[Dataset entries]
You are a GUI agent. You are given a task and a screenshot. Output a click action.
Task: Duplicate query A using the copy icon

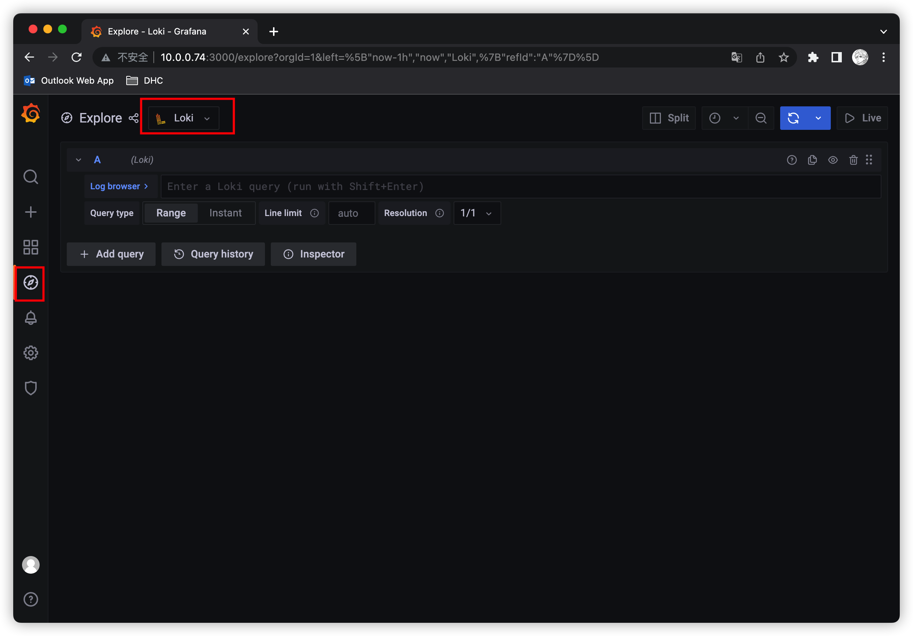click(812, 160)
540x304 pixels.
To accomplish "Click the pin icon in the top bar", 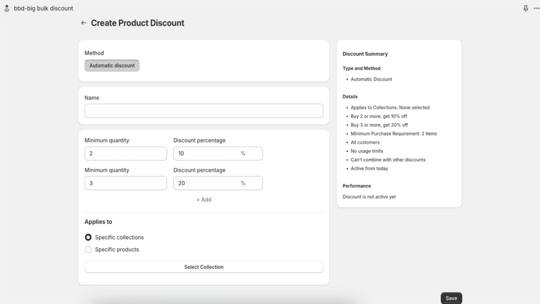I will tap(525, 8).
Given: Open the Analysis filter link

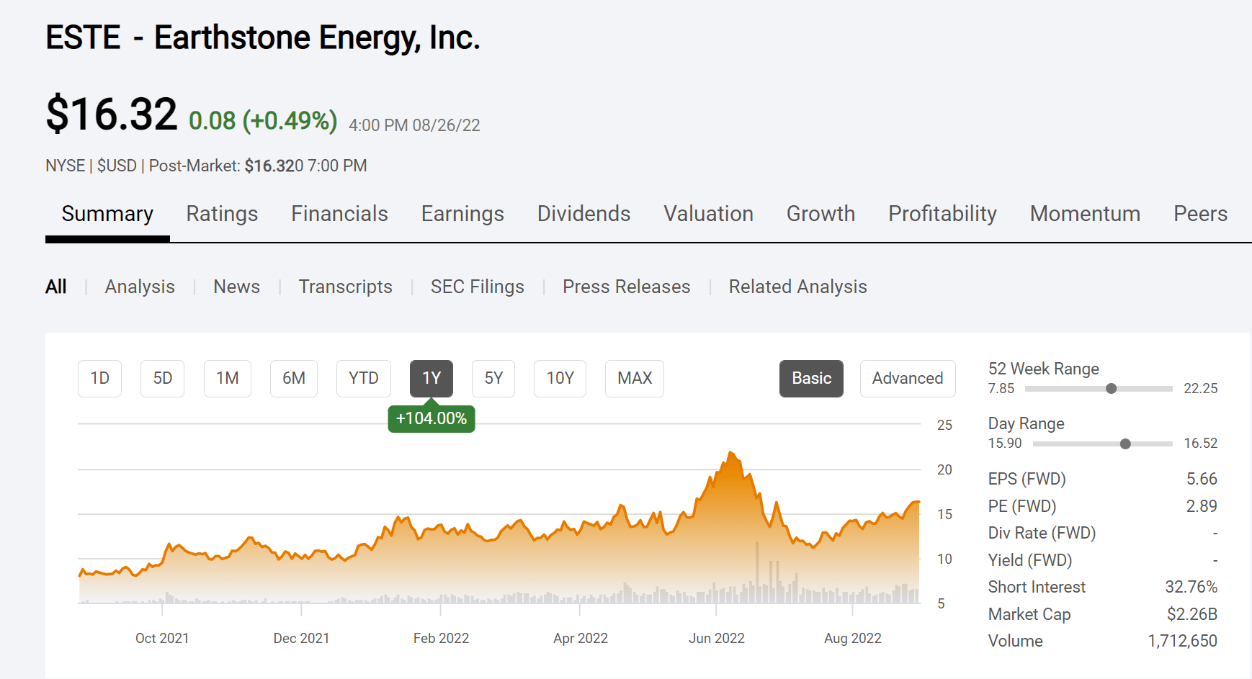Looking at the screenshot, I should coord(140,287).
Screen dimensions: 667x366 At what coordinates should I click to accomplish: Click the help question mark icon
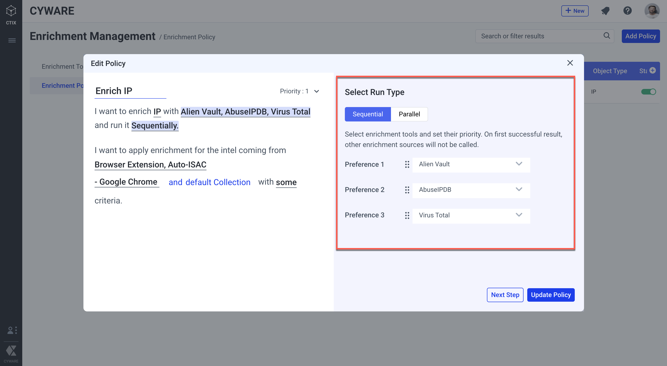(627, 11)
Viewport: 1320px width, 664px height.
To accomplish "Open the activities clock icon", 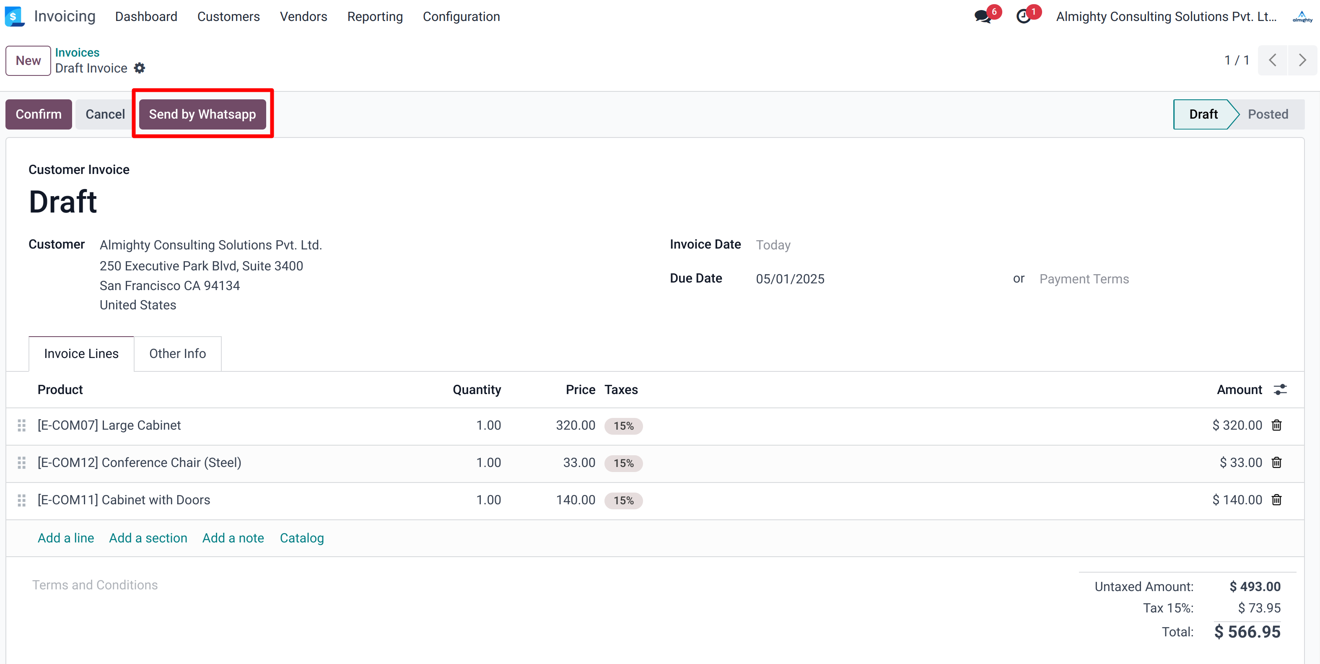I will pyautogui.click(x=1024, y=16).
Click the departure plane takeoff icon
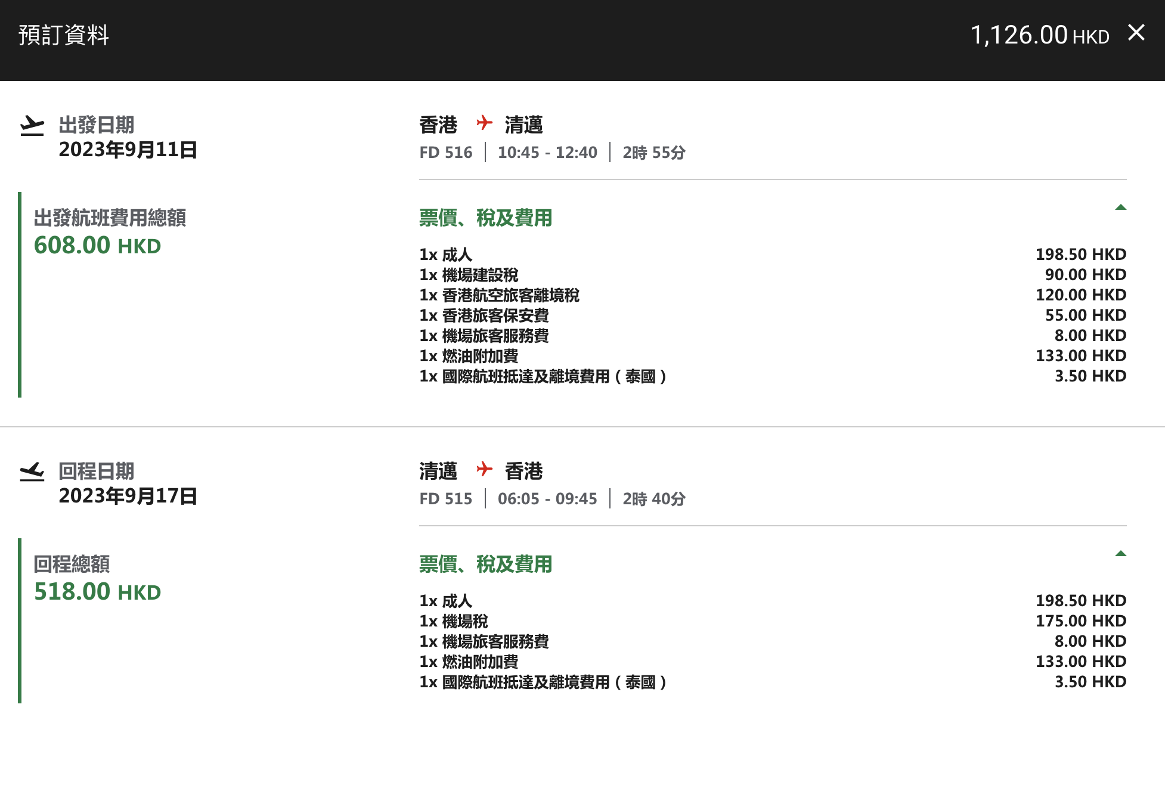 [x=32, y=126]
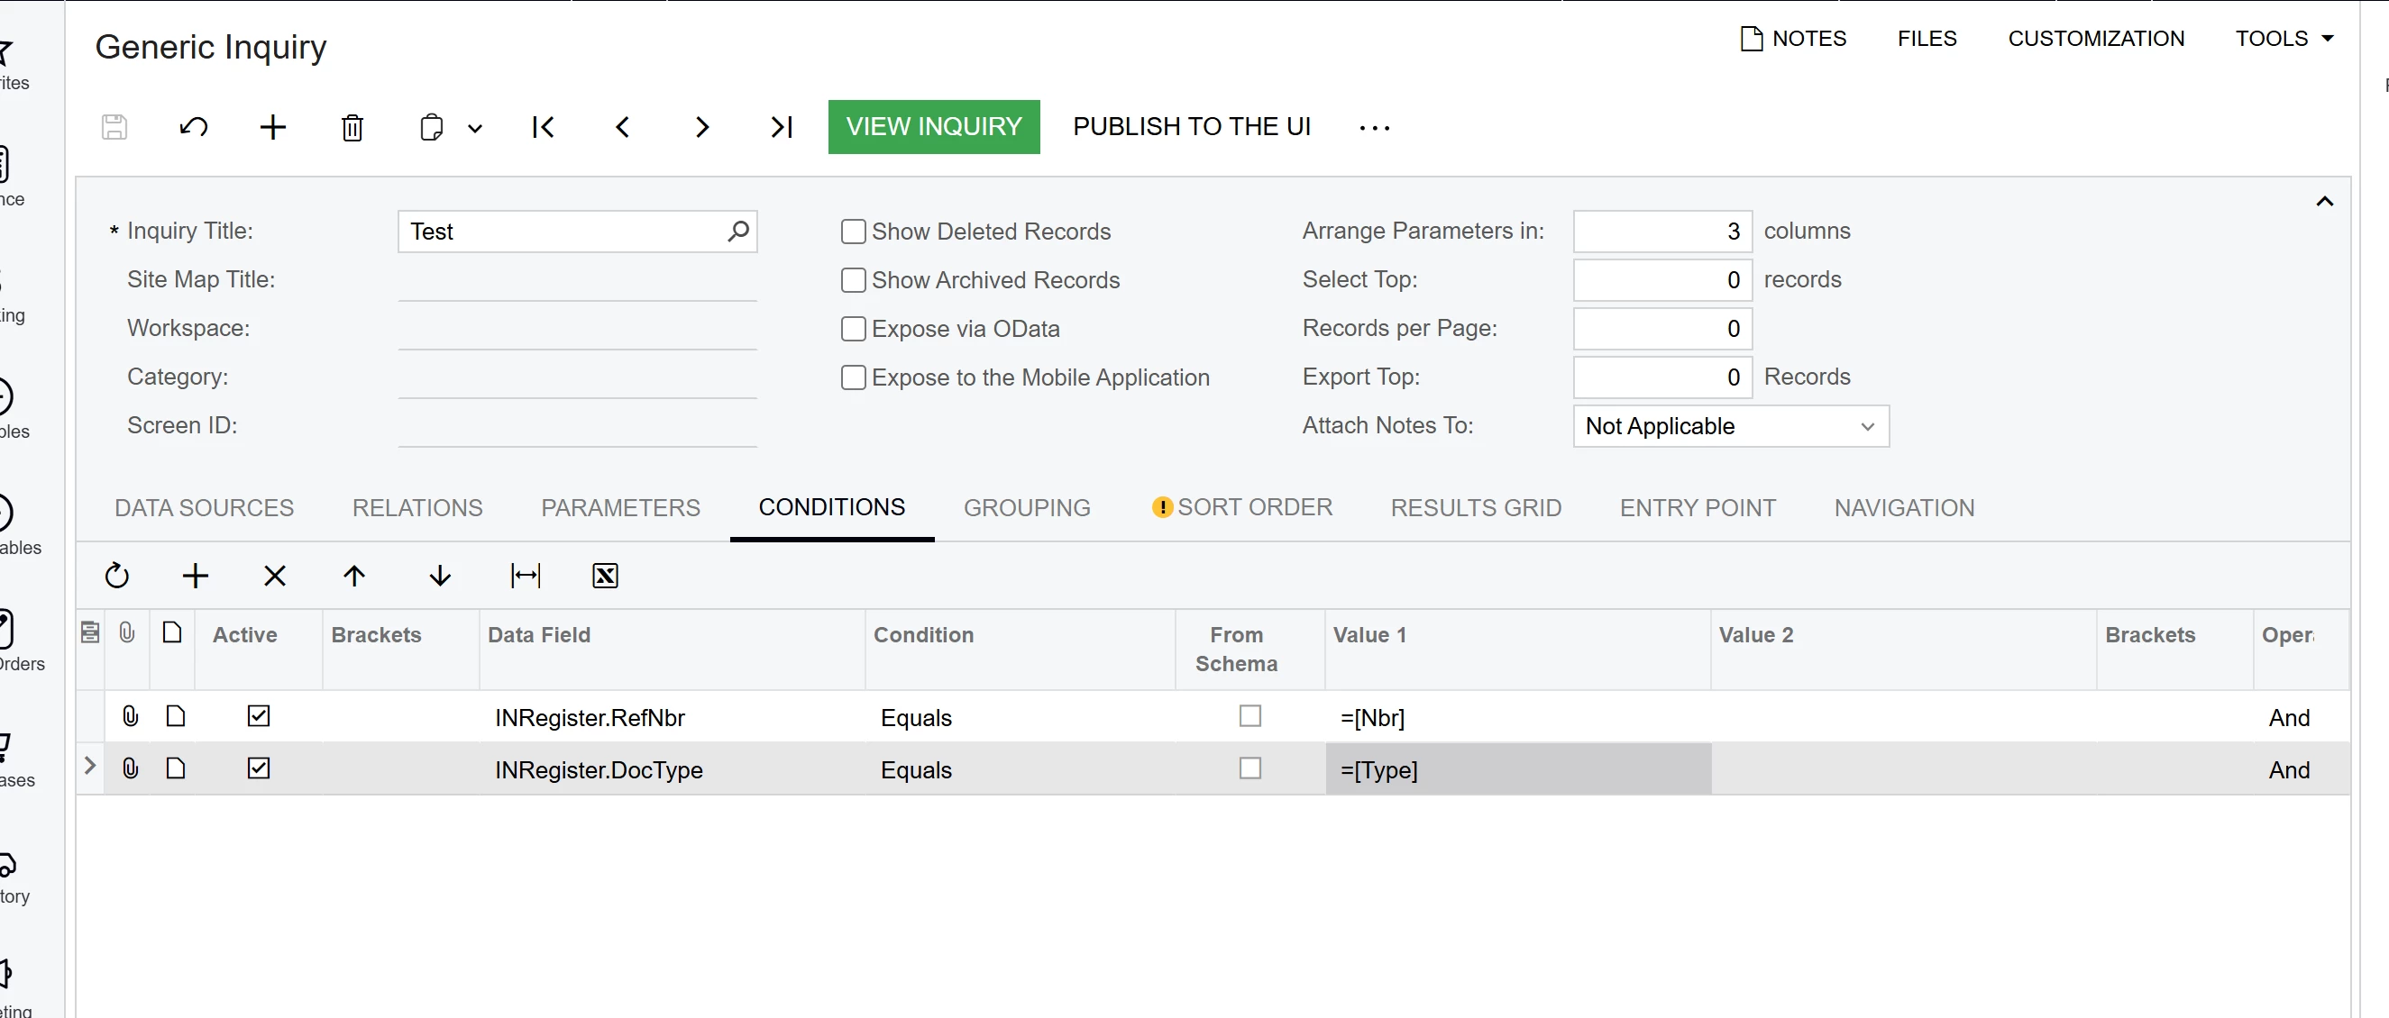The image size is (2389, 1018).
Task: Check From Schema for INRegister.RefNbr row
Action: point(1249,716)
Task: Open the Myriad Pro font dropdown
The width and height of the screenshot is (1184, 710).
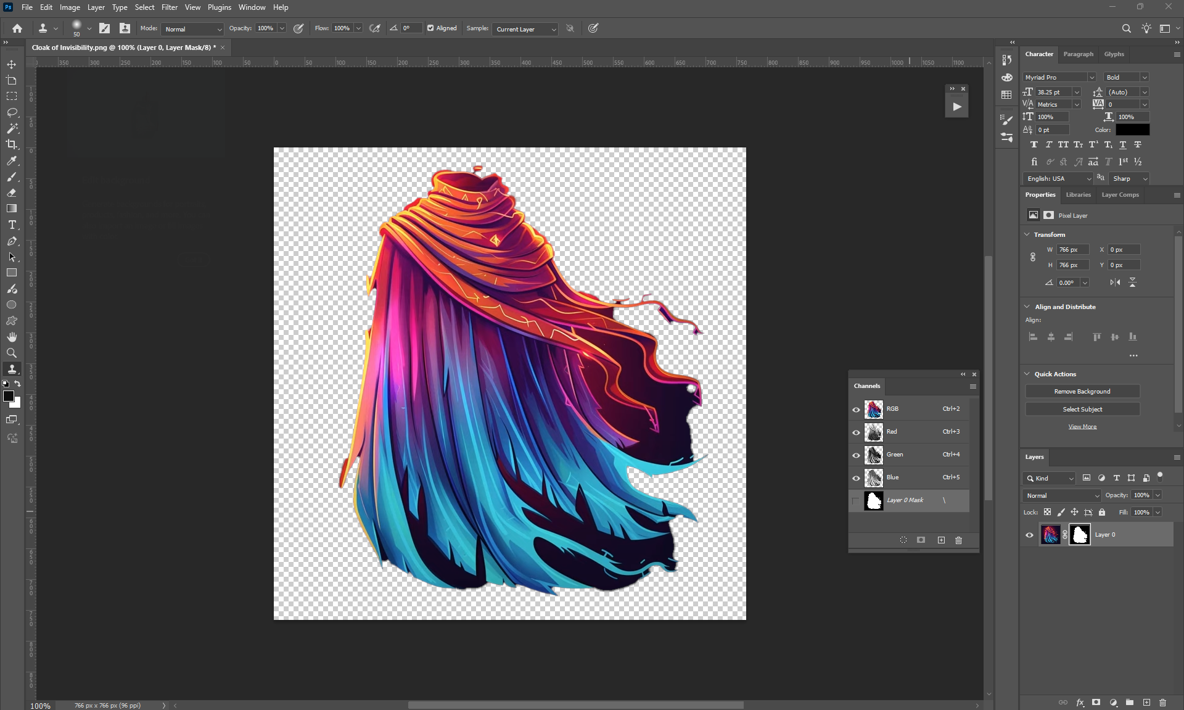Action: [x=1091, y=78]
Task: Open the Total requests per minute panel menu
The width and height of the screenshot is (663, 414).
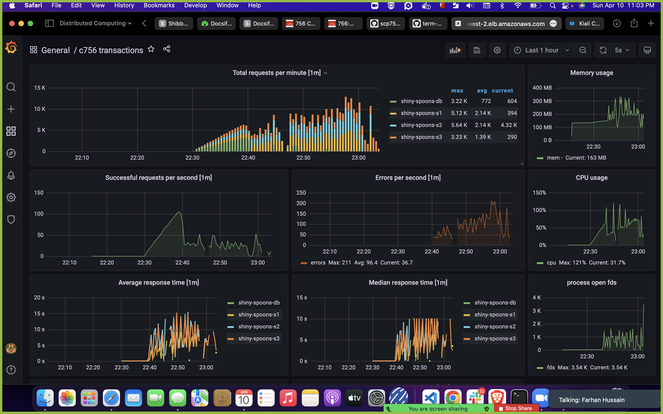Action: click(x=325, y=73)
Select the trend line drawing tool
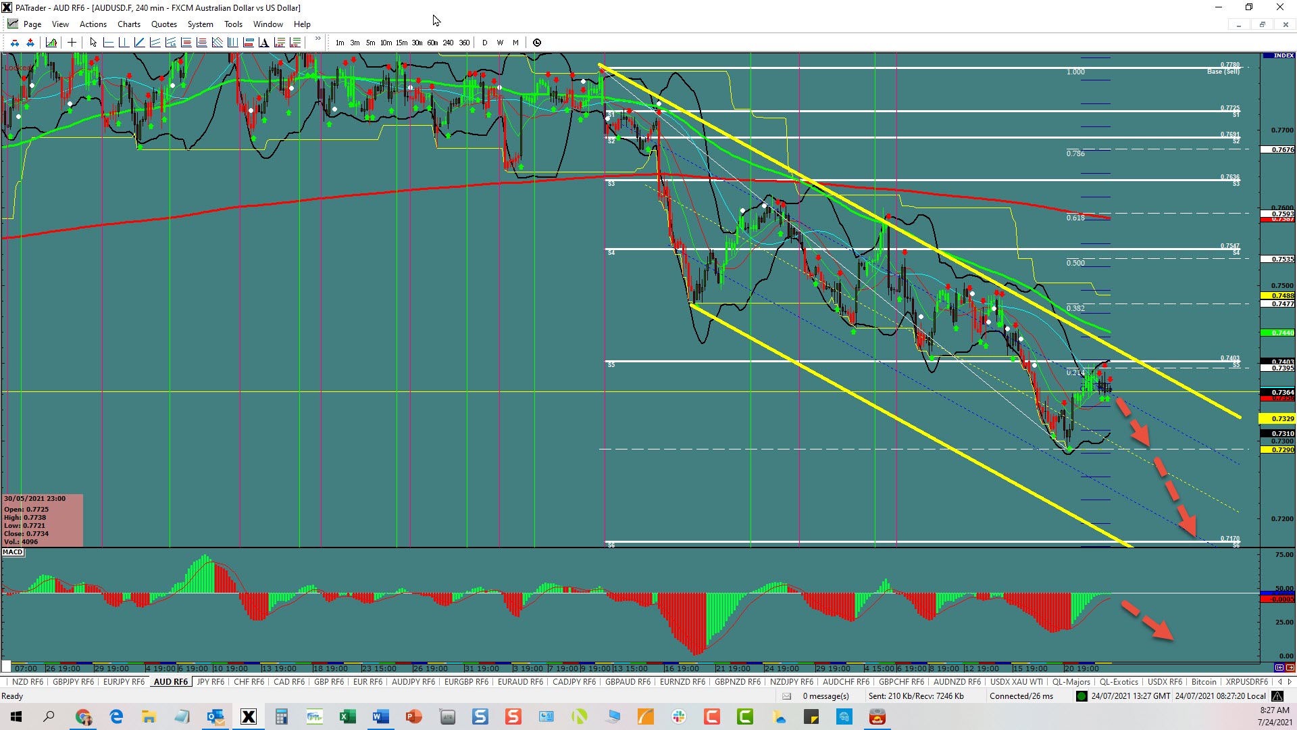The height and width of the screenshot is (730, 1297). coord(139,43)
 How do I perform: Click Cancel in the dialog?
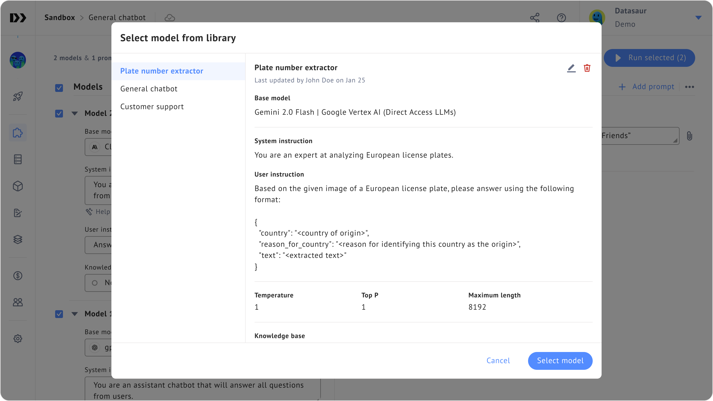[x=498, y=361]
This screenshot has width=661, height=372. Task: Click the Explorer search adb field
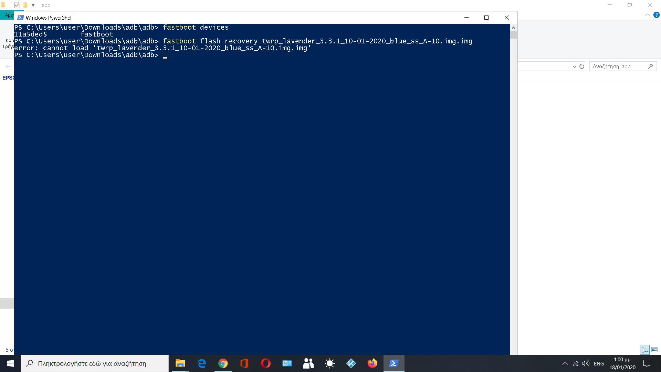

• [Task brief]
Excluding all pictures, print exactly and only the lines from the line with "The width and height of the screenshot is (1184, 710)." through the end of the records above, both ends included.

• [Exercise solution]
The width and height of the screenshot is (1184, 710).
Action: [x=1091, y=78]
Task: Open the Total requests per minute panel menu
The width and height of the screenshot is (663, 414).
Action: click(x=325, y=73)
Select the trend line drawing tool
The height and width of the screenshot is (730, 1297). coord(139,43)
 How do I perform: Click Cancel in the dialog?
[x=498, y=361]
This screenshot has width=661, height=372. Task: Click the Explorer search adb field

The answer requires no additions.